DARI NEGERI ISLAM KE NEGERI KAFIR

Melihat penjelasan Ibnu Taimiyah rahimahullah di atas, bisa jadi suatu negeri berubah statusnya, dari negeri Islam menjadi negeri kafir. Pendapat yang terkuat dari para ulama adalah negeri Islam tidak berubah menjadi negeri kafir dengan sekedar dominannya hukum-hukum kekafiran di negeri itu, atau sekedar berkuasanya orang-orang kafir pada negeri itu, selama para penduduk negeri itu masih mampu mempertahankan keislaman mereka, bahkan selama mereka masih mampu menegakkan syi'ar-syi'ar Islam, khususnya shalat.

Ad-Dasuqy berkata, "Sesungguhnya negeri Islam tidaklah berubah menjadi darul harby (negeri kafir yang boleh diperangi) sekedar dengan penguasaan orang-orang kafir atasnya, tetapi hingga terputus penegakkan syi'ar-syi'ar Islam darinya, adapun selama tetap ditegakkan syi'ar-syi'ar Islam atau sebagian besar darinya, maka tidaklah dia berubah menjadi darul harby." (Hasyiyah Dasuqi, II/188)

Contoh berubahnya negeri Islam menjadi negeri kafir adalah negeri Andalusia di Spanyol. Ketika orang kafir menguasai kaum muslimin, sehingga kaum muslimin dibantai dan diusir hingga syi'ar-syi'ar Islam yang dulunya ada lalu dihukumi tidak ada, maka berubahlah negeri yang sempat melahirkan ulama seperti Imam Al-Quthubi rahimahullah ini menjadi darul harbi.

TUDUHAN TANPA DASAR

Dengan penjelasan ulama di atas, kita bisa mengkritisi cara pandang yang keliru bahwa negeri yang tidak menerapkan hukum-hukum Allah serta merta divonis sebagai negeri kafir. Cara pandang inilah yang menghasilkan tindakan terorisme.

Contoh cara pandang yang keliru ini adalah perkataan Usmah bin Ladin, "Hanya Afghanistan sajalah Daulah Islamiyah itu. Adapun Pakistan, dia memakai undang-undang Inggris. Dan saya tidak menganggap Saudi itu negara Islam." (Harian Ar-Ra'yul 'Am Al-Kuwaity, edisi 11 Nopember 2001 M).

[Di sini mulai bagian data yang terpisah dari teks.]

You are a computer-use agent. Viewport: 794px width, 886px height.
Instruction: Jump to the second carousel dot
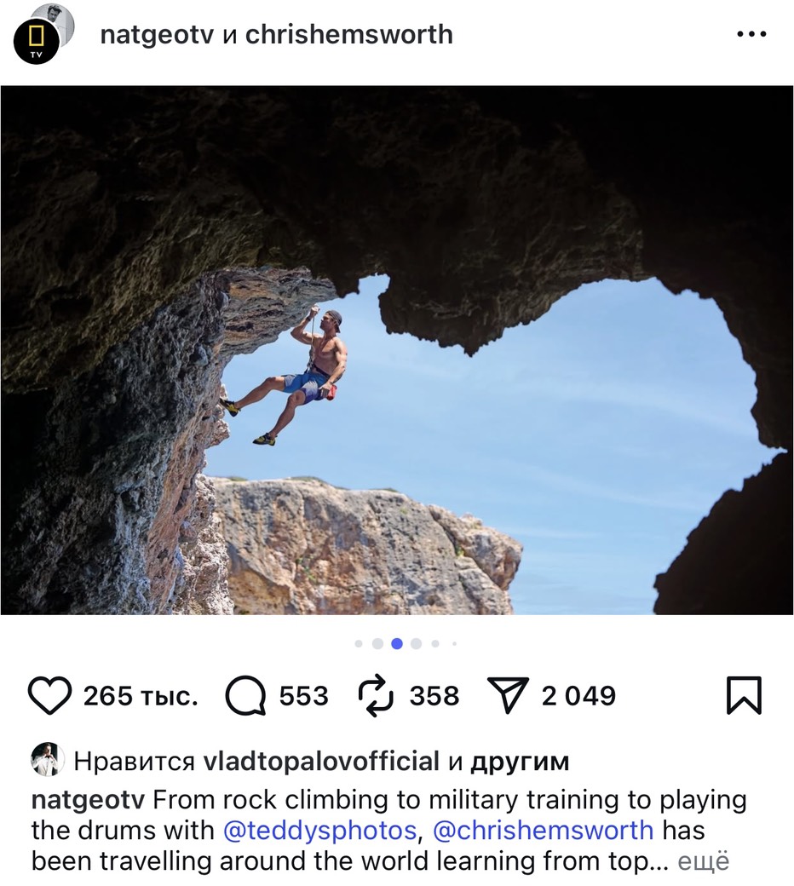(x=377, y=644)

Bagaimana mungkin Arab Saudi yang jelas-jelas menampakkan syi'ar Islam, bahkan memakmurkan dua masjid suci, mengurus hajat akbar umat setiap tahun, dihukumi bukan negara Islam?

Tak heran jika kemudian Usmah bin Ladin mendukung aksi-aksi teror terhadap negara Saudi. Toh, bagi dia, Arab Saudi bukan negara Islam, jadi boleh saja menimbulkan kekacauan di negara itu. Bin Ladin berkata, "Aku memandang dengan penuh pemuliaan dan penghormatan kepada para pemuda yang mulia, yang telah menghilangkan kehinaan dari umat ini, baik mereka yang telah melakukan peledakan di kota Riyadh, atau peledakan di kota al-Khobar, ataupun peledakan-peledakan di Afrika Timur dan yang semisalnya." (Wawancara dengan Al-Jazeera, akhir 1998).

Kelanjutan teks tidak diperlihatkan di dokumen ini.